> **WORK ITEM**: Please print the entries below exactly, from the line with "The image size is (720, 1601)." through the line with "Task: Click the Service", including both of those lines and leaving out all others.

[PROVIDED INFORMATION Boundary: Start]

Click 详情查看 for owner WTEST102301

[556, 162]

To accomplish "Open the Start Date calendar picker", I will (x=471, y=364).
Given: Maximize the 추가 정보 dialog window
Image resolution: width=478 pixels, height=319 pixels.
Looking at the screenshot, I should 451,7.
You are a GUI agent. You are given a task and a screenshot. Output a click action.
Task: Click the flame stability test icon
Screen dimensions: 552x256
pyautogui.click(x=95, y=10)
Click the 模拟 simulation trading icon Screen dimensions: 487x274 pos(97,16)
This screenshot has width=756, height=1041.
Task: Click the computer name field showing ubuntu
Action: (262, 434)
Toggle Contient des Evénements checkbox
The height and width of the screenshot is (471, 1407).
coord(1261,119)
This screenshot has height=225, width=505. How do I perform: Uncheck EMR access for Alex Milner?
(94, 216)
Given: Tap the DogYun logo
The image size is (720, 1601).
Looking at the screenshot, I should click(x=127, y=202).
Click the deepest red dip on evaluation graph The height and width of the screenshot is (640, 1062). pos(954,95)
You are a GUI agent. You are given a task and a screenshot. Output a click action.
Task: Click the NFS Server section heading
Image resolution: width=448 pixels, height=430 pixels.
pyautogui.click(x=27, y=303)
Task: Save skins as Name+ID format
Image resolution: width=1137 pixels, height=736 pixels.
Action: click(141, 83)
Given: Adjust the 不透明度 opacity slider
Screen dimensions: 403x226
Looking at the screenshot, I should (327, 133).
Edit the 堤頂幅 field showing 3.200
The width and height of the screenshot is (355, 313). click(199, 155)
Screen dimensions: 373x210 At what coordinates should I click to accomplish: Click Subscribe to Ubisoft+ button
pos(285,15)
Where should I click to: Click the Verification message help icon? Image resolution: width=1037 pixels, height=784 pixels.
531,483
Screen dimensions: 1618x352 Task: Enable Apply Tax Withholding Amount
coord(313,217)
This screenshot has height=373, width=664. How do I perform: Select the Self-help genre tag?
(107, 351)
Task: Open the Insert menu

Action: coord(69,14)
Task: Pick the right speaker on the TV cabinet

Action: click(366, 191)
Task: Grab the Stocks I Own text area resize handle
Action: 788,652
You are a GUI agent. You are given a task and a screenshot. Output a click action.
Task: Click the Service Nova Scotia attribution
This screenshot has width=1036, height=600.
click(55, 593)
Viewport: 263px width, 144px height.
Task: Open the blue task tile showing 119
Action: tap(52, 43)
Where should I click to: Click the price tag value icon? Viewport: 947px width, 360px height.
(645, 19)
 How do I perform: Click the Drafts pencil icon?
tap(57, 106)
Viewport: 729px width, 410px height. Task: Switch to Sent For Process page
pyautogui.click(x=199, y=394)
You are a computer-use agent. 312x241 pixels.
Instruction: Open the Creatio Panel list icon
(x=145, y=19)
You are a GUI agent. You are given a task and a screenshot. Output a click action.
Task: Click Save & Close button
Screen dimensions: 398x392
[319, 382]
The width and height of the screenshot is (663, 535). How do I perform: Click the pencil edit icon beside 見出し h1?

[PROVIDED INFORMATION Boundary: End]

> **TASK OUTPUT**:
The image size is (720, 1601).
Looking at the screenshot, I should click(x=127, y=202).
Click the deepest red dip on evaluation graph The height and width of the screenshot is (640, 1062). pos(954,95)
You are a GUI agent. You are given a task and a screenshot. Output a click action.
Task: Click the NFS Server section heading
Image resolution: width=448 pixels, height=430 pixels.
pyautogui.click(x=27, y=303)
Task: Save skins as Name+ID format
Image resolution: width=1137 pixels, height=736 pixels.
Action: click(141, 83)
Given: Adjust the 不透明度 opacity slider
Screen dimensions: 403x226
Looking at the screenshot, I should (327, 133).
Edit the 堤頂幅 field showing 3.200
The width and height of the screenshot is (355, 313). click(199, 155)
Screen dimensions: 373x210 At what coordinates should I click to accomplish: Click Subscribe to Ubisoft+ button
pos(285,15)
Where should I click to: Click the Verification message help icon? Image resolution: width=1037 pixels, height=784 pixels.
531,483
Screen dimensions: 1618x352 Task: Enable Apply Tax Withholding Amount
coord(313,217)
This screenshot has height=373, width=664. How do I perform: Select the Self-help genre tag?
(107, 351)
Task: Open the Insert menu

Action: coord(69,14)
Task: Pick the right speaker on the TV cabinet

Action: click(366, 191)
Task: Grab the Stocks I Own text area resize handle
Action: 788,652
You are a GUI agent. You are given a task and a screenshot. Output a click action.
Task: Click the Service Nova Scotia attribution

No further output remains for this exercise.